Dans un second traité sceptique, La Mother Le Vayer y va de quelques réflexions sur ces deux notions. De prime abord, il voit très bien comment il est impossible de trouver « un genre de vie qui n'assujettissent ceux qui s'y sont adonnés », remettant en question la possibilité des corps libres dans la société humaine. Ensuite, il énumère autant les servitudes externes comme la gloire et les charges publiques, qu'internes comme nos passions qui nous guident. Enfin, il chemine de la fausse liberté des philosophes pour aboutir à l'enfer de la servitude : la cour des Rois. À travers tout ce trajet rempli de doutes, La Mother Le Vayer donne à la liberté le même traitement que le sens commun. Il la chasse pour découvrir la servitude à sa place. Partout l'homme se trouve seul. Partout l'individu est enchaîné. Partout la célébrité augmente l'emprise sur la chair. Partout la gloire demande des sacrifices. Partout l'indépendance d'esprit est remise en question autant que l'a été la raison. Partout le clair-obscur subsiste et le ris de Démocrite sonne en écho. Partout la folie se fait voir, là où le doute n'y est pas.

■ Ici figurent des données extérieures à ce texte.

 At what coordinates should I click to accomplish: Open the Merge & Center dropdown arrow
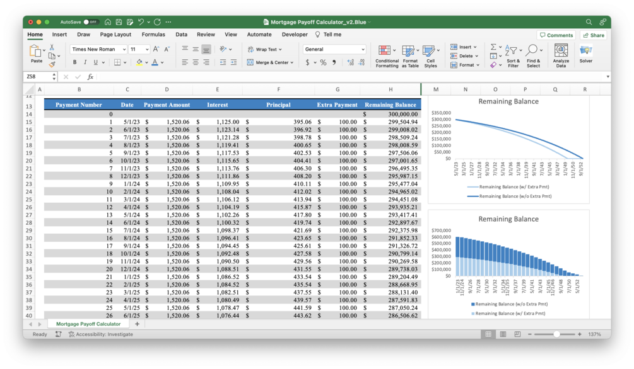coord(292,62)
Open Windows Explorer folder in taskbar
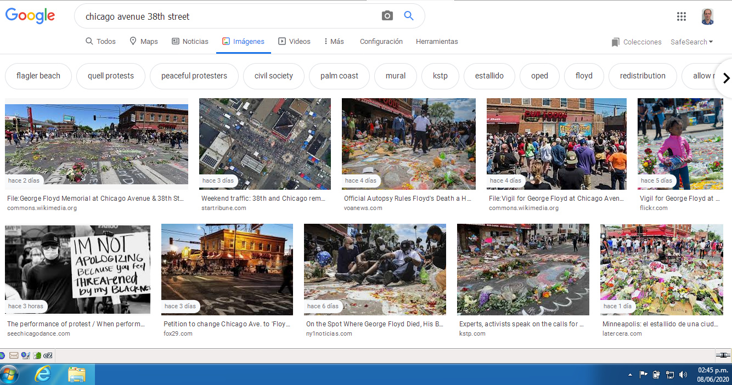This screenshot has width=732, height=385. tap(76, 375)
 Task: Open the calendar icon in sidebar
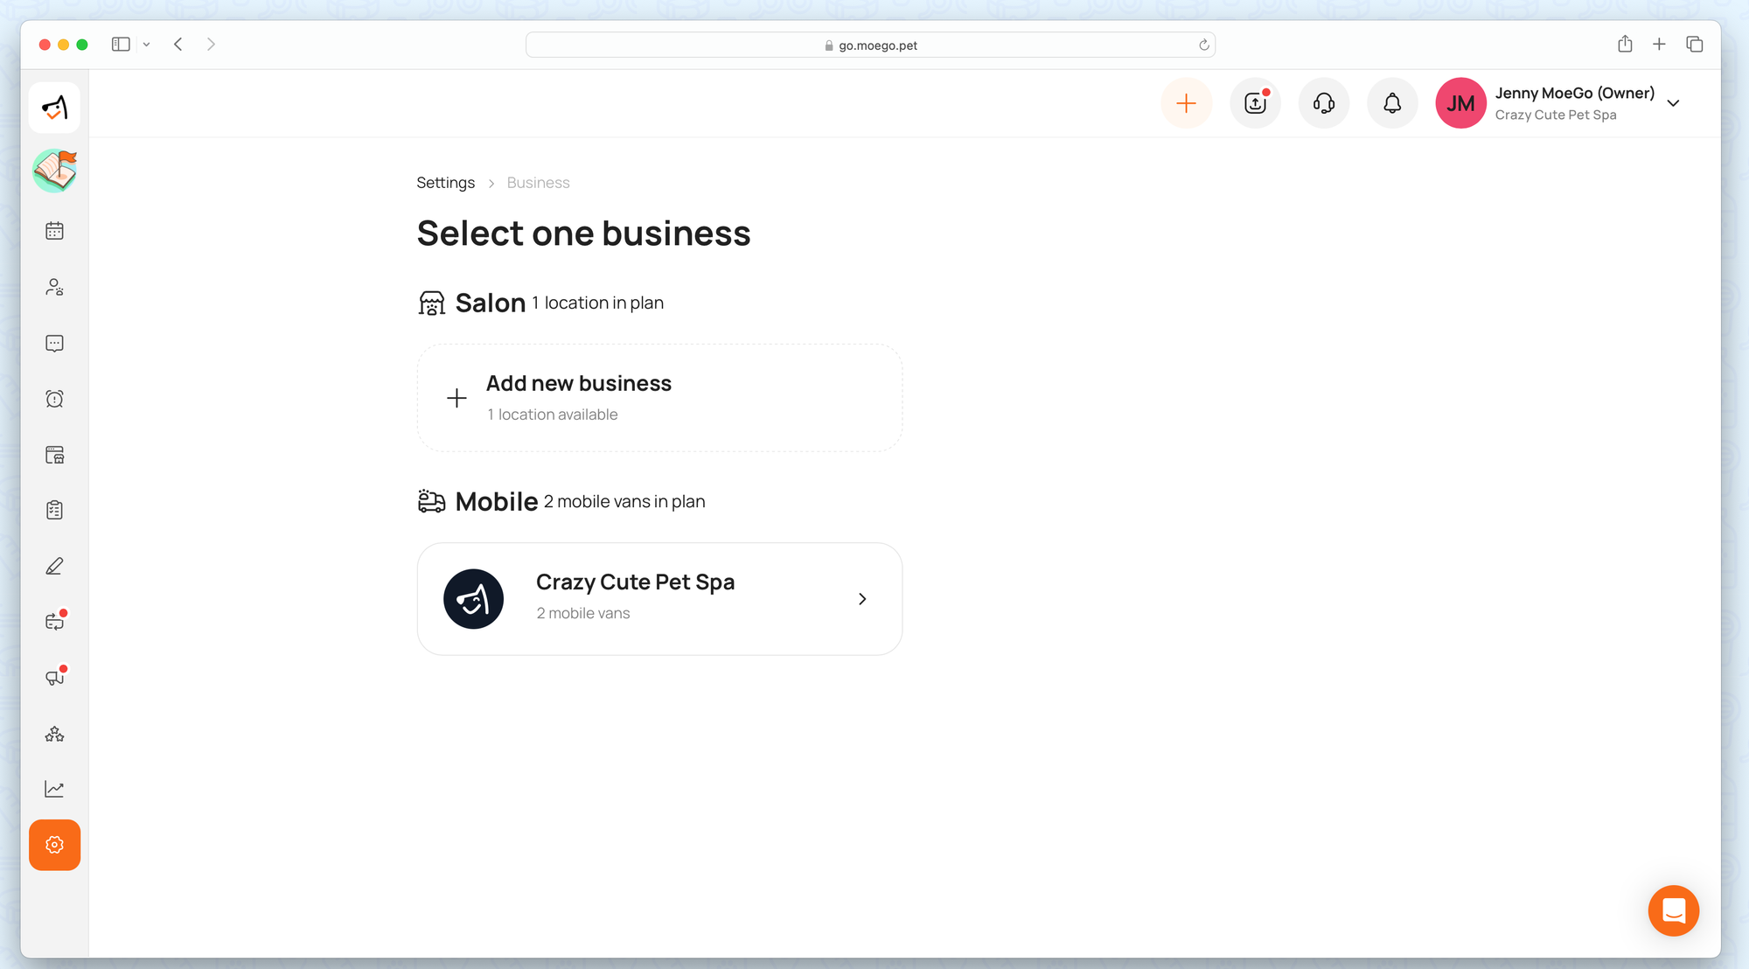point(54,231)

Ce que donne la possibilité des réseaux sociaux, c'est la possibilité d'une multitude de cour du Roi avec ses tyranneaux du numérique. La possibilité des réseaux sociaux, c'est autant la liberté de s'associer avec ceux qui pensent et se pensent comme nous, que la servitude d'être lié à autant de gens dont on ne sait, au final, pas grand chose. Comme la liberté n'est pas vraiment sur les réseaux sociaux mais plutôt dans les amitiés qu'ils permettent de tisser, c'est une raison de plus pour se réfugier dans le clair-obscur identifié. Choisir de nier ce doute, c'est choisir la folie, qu'aucun en doute.

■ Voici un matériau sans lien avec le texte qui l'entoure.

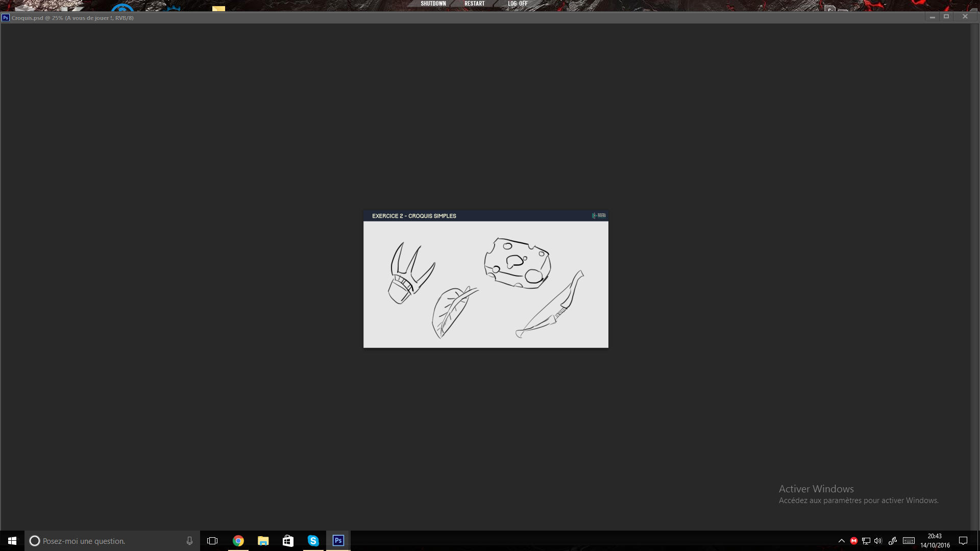Open the Windows Store from the taskbar
980x551 pixels.
pos(288,541)
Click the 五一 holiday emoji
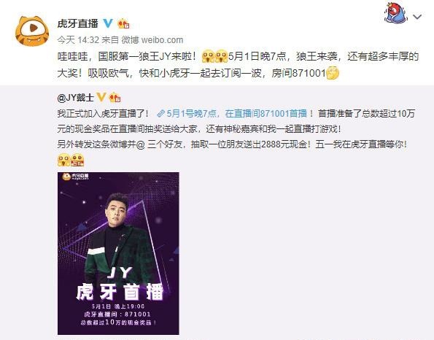The height and width of the screenshot is (340, 434). (x=77, y=160)
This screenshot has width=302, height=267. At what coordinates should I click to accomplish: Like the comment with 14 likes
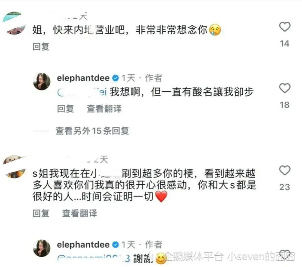tap(285, 27)
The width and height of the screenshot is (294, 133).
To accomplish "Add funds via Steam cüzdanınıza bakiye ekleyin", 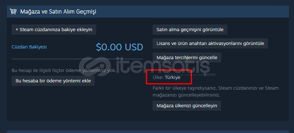I will [54, 30].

« Car il y a des folies de toutes façons, et elles n'ont pas toute le même visage. Il y en a d'étudiées, comme de naturelles. Il y en a d'austères et de sérieuses, comme de gaies et d'enjouées; ci sono dei matti savi, et dei savi matti, dit le proverbe Italien. (Il y a des fous sages, et des sages fous.) Et ce qui est d'une assez plaisante considération, c'est qu'il n'y en a point de plus fous, que ceux qui veulent faire les Médecins dans ce grand Hôpital des Incurables (...) comme le premier degré de folie est de s'estimer sage, le second est de faire profession de sagesse, et le troisième de vouloir en conséquence réformer le monde, et guérir la folie des autres. » (François de La Mothe Le Vayer, Petit traité sceptique sur cette commune façon de parler : N'avoir pas le Sens commun).